A furious Dhaka said it was “surprised and shocked” that Indian authorities allowed such an event to take place.
Back home, however, Hasina’s party is struggling to assert political relevance, raising questions about its survival.
Michael Kugelman, senior fellow for South Asia at the Atlantic Council, argued that, by strict democratic standards, an election in Bangladesh without the Awami League cannot be considered fully credible, calling the vote “an election with an asterisk”.
At the same time, he argued, the Awami League had – in the eyes of many Bangladeshis – forfeited its rights to be treated as a legitimate party because of the repression that Hasina had overseen and its earlier efforts to tilt the electoral playing field. The 2014, 2018 and 2024 elections – which Hasina won with a landslide – were all widely seen as manipulated, with opposition boycotts and crackdowns on rivals.
Still, Kugelman said the nature of dynastic political parties in South Asia is such that they rarely die.
“Even though the Awami League is in a bad place, it is essentially out of the political picture indefinitely in Bangladesh; one certainly should not rule out a potential future comeback. Political circumstances can change very quickly,” he told Al Jazeera.
Kugelman compared the party’s current crisis with what its bitter rival, the BNP, suffered during Hasina’s regime when the main opposition party struggled to mount a meaningful political or electoral challenge – only to re-emerge now as the most likely contender for power.

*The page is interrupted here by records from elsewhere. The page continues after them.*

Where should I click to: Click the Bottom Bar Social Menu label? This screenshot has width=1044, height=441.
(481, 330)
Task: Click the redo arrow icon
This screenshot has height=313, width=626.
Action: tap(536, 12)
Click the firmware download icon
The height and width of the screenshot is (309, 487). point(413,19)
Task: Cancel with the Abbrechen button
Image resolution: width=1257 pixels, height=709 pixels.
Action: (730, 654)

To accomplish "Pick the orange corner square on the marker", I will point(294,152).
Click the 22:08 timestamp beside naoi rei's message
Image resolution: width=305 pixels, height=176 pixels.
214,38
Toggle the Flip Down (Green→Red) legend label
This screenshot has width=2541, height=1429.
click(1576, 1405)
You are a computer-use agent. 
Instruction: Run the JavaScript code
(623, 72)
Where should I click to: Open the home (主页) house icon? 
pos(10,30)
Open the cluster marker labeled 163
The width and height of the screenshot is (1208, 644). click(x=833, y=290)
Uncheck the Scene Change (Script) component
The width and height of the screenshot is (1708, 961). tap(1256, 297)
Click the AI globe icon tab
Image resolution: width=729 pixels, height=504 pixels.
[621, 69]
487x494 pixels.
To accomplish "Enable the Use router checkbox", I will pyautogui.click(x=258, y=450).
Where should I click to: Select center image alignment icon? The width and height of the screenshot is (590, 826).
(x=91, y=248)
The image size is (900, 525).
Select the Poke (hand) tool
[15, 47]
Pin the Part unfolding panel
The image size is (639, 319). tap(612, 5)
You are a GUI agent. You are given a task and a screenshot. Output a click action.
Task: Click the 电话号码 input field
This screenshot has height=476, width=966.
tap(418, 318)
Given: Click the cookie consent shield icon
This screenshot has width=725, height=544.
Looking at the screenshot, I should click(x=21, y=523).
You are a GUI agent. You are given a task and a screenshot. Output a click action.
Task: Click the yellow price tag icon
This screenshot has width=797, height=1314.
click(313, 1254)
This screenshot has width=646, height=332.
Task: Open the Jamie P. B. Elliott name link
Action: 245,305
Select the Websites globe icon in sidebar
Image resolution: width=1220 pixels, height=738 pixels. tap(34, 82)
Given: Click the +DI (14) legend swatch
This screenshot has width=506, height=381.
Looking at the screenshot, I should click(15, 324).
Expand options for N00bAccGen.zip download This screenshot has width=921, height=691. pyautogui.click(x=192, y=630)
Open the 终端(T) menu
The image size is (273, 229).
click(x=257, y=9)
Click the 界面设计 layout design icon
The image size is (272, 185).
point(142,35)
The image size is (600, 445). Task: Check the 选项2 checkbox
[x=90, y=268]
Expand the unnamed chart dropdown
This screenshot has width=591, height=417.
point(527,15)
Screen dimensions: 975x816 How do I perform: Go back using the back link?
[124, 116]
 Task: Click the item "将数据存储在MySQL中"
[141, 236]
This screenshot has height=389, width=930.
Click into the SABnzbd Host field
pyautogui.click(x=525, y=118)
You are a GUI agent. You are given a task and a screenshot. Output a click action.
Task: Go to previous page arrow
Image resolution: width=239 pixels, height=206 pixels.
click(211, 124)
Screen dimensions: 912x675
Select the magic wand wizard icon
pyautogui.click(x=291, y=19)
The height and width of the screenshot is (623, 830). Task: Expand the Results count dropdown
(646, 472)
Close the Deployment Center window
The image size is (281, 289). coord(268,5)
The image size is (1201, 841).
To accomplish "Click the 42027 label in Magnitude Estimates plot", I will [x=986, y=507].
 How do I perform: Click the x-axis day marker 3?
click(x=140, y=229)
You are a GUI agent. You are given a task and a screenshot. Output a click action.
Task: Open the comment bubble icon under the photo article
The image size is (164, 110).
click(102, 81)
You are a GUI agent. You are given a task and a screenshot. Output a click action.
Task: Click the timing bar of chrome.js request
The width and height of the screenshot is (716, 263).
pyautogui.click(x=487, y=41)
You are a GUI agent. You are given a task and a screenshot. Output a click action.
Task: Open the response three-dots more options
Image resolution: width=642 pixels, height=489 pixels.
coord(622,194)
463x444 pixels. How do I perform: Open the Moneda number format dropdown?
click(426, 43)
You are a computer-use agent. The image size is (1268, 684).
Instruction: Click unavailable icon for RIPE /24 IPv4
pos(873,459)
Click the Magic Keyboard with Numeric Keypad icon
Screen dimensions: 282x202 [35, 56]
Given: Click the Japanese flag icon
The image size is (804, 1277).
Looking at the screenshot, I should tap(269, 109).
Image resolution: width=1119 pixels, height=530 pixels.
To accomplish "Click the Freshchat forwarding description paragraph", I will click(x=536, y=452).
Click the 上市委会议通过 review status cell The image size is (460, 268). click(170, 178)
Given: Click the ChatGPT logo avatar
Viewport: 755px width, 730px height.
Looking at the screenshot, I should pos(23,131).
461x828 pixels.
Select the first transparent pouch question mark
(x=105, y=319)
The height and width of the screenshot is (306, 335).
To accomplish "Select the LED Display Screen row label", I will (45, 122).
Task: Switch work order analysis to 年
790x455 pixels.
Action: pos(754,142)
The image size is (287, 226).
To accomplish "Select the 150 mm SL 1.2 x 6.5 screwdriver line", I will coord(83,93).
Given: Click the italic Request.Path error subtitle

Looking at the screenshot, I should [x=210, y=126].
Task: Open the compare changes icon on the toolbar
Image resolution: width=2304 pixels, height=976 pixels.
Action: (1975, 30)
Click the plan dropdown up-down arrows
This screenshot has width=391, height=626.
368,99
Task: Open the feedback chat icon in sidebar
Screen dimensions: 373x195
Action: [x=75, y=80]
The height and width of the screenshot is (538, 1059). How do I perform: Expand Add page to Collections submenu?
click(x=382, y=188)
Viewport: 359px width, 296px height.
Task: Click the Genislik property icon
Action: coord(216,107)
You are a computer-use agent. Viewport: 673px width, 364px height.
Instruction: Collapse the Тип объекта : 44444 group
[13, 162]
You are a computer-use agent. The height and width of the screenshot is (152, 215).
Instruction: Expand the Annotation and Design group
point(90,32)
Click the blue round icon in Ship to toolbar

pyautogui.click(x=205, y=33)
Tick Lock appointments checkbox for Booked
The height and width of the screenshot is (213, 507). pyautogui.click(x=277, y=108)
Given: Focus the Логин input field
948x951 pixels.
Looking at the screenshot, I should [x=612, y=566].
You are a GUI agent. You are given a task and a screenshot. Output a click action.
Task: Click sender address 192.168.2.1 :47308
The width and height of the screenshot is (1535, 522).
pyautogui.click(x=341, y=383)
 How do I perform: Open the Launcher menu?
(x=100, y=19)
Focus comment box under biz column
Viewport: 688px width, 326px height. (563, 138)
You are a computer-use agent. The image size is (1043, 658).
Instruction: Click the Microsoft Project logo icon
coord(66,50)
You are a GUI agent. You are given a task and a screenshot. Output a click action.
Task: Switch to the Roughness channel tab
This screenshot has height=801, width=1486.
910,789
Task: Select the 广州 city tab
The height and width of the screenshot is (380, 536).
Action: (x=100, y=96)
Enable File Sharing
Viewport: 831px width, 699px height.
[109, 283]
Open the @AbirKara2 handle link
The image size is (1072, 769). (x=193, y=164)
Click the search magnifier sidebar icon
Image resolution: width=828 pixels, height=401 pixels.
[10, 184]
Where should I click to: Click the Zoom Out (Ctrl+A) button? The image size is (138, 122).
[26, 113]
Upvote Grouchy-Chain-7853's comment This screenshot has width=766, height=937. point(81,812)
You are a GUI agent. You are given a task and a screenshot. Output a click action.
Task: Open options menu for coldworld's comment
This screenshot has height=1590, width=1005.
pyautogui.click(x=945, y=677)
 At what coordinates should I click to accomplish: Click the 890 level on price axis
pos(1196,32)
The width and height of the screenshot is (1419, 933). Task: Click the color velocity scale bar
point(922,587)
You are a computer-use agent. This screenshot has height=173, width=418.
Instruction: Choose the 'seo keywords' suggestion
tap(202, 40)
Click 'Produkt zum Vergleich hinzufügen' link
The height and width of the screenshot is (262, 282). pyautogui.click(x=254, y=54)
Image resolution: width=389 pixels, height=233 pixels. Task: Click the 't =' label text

He said the Awami League is likely to adopt a “waiting strategy”. As long as Hasina remains politically active, she is likely to “want to stay in the game” and might also announce her US-based son Sajeeb Wazed as her dynastic successor.
“It could take time,” Kugelman said. “Given how politics play out in this region, they can be quite volatile. If an opening emerges down the road and the Awami League is in a better position to operate as a viable political force, it could well come back. But for now, it is essentially dead in the water.”
That is not a happy portent for Mridha, the boatman in Rajbari, for whom the uncertainty over his party’s future is deeply unsettling.
“My father used to talk about how the Awami League struggled after Bangabandhu [as Hasina’s father is fondly called] was assassinated,” he said, referring to Rahman’s assassination during a coup by the army in 1975, which pushed the Awami League into its first major crisis.
“But this year feels like a political wipeout.”